-- Opening Marker --

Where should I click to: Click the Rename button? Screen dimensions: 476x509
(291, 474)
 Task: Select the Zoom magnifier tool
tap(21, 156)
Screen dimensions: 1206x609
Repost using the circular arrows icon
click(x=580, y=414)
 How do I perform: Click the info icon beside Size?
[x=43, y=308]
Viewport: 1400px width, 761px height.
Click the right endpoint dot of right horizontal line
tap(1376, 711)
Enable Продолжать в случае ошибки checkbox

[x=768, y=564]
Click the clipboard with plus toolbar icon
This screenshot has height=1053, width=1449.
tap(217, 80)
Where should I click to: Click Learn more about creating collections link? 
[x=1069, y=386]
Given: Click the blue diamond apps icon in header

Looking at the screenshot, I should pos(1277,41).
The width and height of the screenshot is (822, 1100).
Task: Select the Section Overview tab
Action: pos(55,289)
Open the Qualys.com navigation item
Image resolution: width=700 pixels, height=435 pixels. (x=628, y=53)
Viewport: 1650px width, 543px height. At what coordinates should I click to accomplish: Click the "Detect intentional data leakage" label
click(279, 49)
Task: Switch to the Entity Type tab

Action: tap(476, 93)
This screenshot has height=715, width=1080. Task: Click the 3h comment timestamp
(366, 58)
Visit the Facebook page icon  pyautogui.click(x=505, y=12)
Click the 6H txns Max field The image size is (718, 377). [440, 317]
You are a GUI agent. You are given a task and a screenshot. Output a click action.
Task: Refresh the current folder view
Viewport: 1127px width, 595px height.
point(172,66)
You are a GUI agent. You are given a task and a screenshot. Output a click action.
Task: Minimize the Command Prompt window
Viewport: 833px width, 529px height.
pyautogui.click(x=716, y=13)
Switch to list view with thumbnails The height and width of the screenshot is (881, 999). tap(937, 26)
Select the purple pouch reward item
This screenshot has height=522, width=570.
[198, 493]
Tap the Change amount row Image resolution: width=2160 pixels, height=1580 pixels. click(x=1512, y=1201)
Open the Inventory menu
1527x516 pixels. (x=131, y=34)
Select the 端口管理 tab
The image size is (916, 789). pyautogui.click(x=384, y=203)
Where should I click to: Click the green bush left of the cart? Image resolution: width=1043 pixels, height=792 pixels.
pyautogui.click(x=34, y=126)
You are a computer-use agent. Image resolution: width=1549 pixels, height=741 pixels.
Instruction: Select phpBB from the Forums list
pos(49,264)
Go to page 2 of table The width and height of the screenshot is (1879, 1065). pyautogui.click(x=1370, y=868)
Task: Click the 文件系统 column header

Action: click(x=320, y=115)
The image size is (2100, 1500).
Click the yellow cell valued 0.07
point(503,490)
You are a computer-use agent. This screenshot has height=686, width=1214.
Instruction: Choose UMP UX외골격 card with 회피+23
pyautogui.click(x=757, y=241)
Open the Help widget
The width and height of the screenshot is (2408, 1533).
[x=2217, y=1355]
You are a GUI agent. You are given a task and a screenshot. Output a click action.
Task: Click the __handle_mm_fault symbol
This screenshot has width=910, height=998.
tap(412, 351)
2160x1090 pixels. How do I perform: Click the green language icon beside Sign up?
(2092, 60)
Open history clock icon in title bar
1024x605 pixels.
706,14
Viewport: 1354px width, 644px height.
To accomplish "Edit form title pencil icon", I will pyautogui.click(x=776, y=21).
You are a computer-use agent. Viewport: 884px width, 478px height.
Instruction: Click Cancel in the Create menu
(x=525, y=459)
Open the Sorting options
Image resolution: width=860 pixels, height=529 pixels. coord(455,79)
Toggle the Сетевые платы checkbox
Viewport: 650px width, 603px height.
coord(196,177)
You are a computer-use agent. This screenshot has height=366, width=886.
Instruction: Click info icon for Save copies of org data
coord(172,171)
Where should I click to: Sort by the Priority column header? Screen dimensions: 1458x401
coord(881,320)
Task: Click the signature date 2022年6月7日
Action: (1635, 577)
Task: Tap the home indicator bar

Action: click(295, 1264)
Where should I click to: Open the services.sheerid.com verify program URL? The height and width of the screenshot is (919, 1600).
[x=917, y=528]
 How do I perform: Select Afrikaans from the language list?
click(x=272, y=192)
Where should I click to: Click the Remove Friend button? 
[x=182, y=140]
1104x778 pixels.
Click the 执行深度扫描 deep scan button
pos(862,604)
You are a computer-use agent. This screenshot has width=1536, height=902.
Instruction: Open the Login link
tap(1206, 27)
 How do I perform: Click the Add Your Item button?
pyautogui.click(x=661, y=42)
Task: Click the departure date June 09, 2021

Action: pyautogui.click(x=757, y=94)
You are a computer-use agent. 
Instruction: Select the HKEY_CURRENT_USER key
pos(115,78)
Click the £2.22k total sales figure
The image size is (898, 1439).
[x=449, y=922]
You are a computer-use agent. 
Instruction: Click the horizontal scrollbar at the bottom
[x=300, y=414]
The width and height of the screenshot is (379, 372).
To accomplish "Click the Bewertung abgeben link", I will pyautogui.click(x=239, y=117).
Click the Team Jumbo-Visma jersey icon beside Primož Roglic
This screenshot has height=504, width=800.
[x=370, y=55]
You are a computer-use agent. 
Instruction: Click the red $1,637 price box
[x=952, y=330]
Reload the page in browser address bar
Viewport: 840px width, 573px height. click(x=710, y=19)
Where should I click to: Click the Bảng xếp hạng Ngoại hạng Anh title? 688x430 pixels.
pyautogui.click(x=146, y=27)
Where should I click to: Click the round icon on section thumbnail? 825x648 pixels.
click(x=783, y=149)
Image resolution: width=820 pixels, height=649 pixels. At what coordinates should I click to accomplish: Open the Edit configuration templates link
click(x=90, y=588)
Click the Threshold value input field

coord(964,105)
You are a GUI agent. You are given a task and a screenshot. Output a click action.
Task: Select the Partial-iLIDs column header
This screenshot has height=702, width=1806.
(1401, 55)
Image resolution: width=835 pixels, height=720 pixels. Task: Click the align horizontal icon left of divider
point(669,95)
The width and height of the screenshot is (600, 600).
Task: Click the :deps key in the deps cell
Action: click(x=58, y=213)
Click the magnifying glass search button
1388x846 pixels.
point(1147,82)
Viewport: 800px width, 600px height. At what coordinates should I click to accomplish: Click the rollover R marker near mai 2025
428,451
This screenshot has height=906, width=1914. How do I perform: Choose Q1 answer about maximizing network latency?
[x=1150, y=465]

-- Closing Marker --

* [Task prompt]: All of the material needs to be reproduced exactly as it reads.

* [Your solution]:
Where should I click to: Click the Rename button? Screen dimensions: 476x509
(291, 474)
 Task: Select the Zoom magnifier tool
tap(21, 156)
Screen dimensions: 1206x609
Repost using the circular arrows icon
click(x=580, y=414)
 How do I perform: Click the info icon beside Size?
[x=43, y=308]
Viewport: 1400px width, 761px height.
Click the right endpoint dot of right horizontal line
tap(1376, 711)
Enable Продолжать в случае ошибки checkbox

[x=768, y=564]
Click the clipboard with plus toolbar icon
This screenshot has height=1053, width=1449.
tap(217, 80)
Where should I click to: Click Learn more about creating collections link? 
[x=1069, y=386]
Given: Click the blue diamond apps icon in header

Looking at the screenshot, I should pos(1277,41).
The width and height of the screenshot is (822, 1100).
Task: Select the Section Overview tab
Action: pos(55,289)
Open the Qualys.com navigation item
Image resolution: width=700 pixels, height=435 pixels. (x=628, y=53)
Viewport: 1650px width, 543px height. At what coordinates should I click to accomplish: Click the "Detect intentional data leakage" label
click(279, 49)
Task: Switch to the Entity Type tab

Action: tap(476, 93)
This screenshot has height=715, width=1080. Task: Click the 3h comment timestamp
(366, 58)
Visit the Facebook page icon  pyautogui.click(x=505, y=12)
Click the 6H txns Max field The image size is (718, 377). [440, 317]
You are a GUI agent. You are given a task and a screenshot. Output a click action.
Task: Refresh the current folder view
Viewport: 1127px width, 595px height.
point(172,66)
You are a GUI agent. You are given a task and a screenshot. Output a click action.
Task: Minimize the Command Prompt window
Viewport: 833px width, 529px height.
pyautogui.click(x=716, y=13)
Switch to list view with thumbnails The height and width of the screenshot is (881, 999). tap(937, 26)
Select the purple pouch reward item
This screenshot has height=522, width=570.
[198, 493]
Tap the Change amount row Image resolution: width=2160 pixels, height=1580 pixels. click(x=1512, y=1201)
Open the Inventory menu
1527x516 pixels. (x=131, y=34)
Select the 端口管理 tab
The image size is (916, 789). pyautogui.click(x=384, y=203)
Where should I click to: Click the green bush left of the cart? Image resolution: width=1043 pixels, height=792 pixels.
pyautogui.click(x=34, y=126)
You are a computer-use agent. Image resolution: width=1549 pixels, height=741 pixels.
Instruction: Select phpBB from the Forums list
pos(49,264)
Go to page 2 of table The width and height of the screenshot is (1879, 1065). pyautogui.click(x=1370, y=868)
Task: Click the 文件系统 column header

Action: click(x=320, y=115)
The image size is (2100, 1500).
Click the yellow cell valued 0.07
point(503,490)
You are a computer-use agent. This screenshot has height=686, width=1214.
Instruction: Choose UMP UX외골격 card with 회피+23
pyautogui.click(x=757, y=241)
Open the Help widget
The width and height of the screenshot is (2408, 1533).
[x=2217, y=1355]
You are a GUI agent. You are given a task and a screenshot. Output a click action.
Task: Click the __handle_mm_fault symbol
This screenshot has width=910, height=998.
tap(412, 351)
2160x1090 pixels. How do I perform: Click the green language icon beside Sign up?
(2092, 60)
Open history clock icon in title bar
1024x605 pixels.
706,14
Viewport: 1354px width, 644px height.
To accomplish "Edit form title pencil icon", I will pyautogui.click(x=776, y=21).
You are a computer-use agent. Viewport: 884px width, 478px height.
Instruction: Click Cancel in the Create menu
(x=525, y=459)
Open the Sorting options
Image resolution: width=860 pixels, height=529 pixels. coord(455,79)
Toggle the Сетевые платы checkbox
Viewport: 650px width, 603px height.
coord(196,177)
You are a computer-use agent. This screenshot has height=366, width=886.
Instruction: Click info icon for Save copies of org data
coord(172,171)
Where should I click to: Sort by the Priority column header? Screen dimensions: 1458x401
coord(881,320)
Task: Click the signature date 2022年6月7日
Action: (1635, 577)
Task: Tap the home indicator bar

Action: click(295, 1264)
Where should I click to: Open the services.sheerid.com verify program URL? The height and width of the screenshot is (919, 1600).
[x=917, y=528]
 How do I perform: Select Afrikaans from the language list?
click(x=272, y=192)
Where should I click to: Click the Remove Friend button? 
[x=182, y=140]
1104x778 pixels.
Click the 执行深度扫描 deep scan button
pos(862,604)
You are a computer-use agent. This screenshot has width=1536, height=902.
Instruction: Open the Login link
tap(1206, 27)
 How do I perform: Click the Add Your Item button?
pyautogui.click(x=661, y=42)
Task: Click the departure date June 09, 2021

Action: pyautogui.click(x=757, y=94)
You are a computer-use agent. 
Instruction: Select the HKEY_CURRENT_USER key
pos(115,78)
Click the £2.22k total sales figure
The image size is (898, 1439).
[x=449, y=922]
You are a computer-use agent. 
Instruction: Click the horizontal scrollbar at the bottom
[x=300, y=414]
The width and height of the screenshot is (379, 372).
To accomplish "Click the Bewertung abgeben link", I will pyautogui.click(x=239, y=117).
Click the Team Jumbo-Visma jersey icon beside Primož Roglic
This screenshot has height=504, width=800.
[x=370, y=55]
You are a computer-use agent. 
Instruction: Click the red $1,637 price box
[x=952, y=330]
Reload the page in browser address bar
Viewport: 840px width, 573px height. click(x=710, y=19)
Where should I click to: Click the Bảng xếp hạng Ngoại hạng Anh title? 688x430 pixels.
pyautogui.click(x=146, y=27)
Where should I click to: Click the round icon on section thumbnail? 825x648 pixels.
click(x=783, y=149)
Image resolution: width=820 pixels, height=649 pixels. At what coordinates should I click to accomplish: Open the Edit configuration templates link
click(x=90, y=588)
Click the Threshold value input field

coord(964,105)
You are a GUI agent. You are given a task and a screenshot. Output a click action.
Task: Select the Partial-iLIDs column header
This screenshot has height=702, width=1806.
(1401, 55)
Image resolution: width=835 pixels, height=720 pixels. Task: Click the align horizontal icon left of divider
point(669,95)
The width and height of the screenshot is (600, 600).
Task: Click the :deps key in the deps cell
Action: click(x=58, y=213)
Click the magnifying glass search button
1388x846 pixels.
point(1147,82)
Viewport: 800px width, 600px height. At what coordinates should I click to accomplish: Click the rollover R marker near mai 2025
428,451
This screenshot has height=906, width=1914. How do I perform: Choose Q1 answer about maximizing network latency?
[x=1150, y=465]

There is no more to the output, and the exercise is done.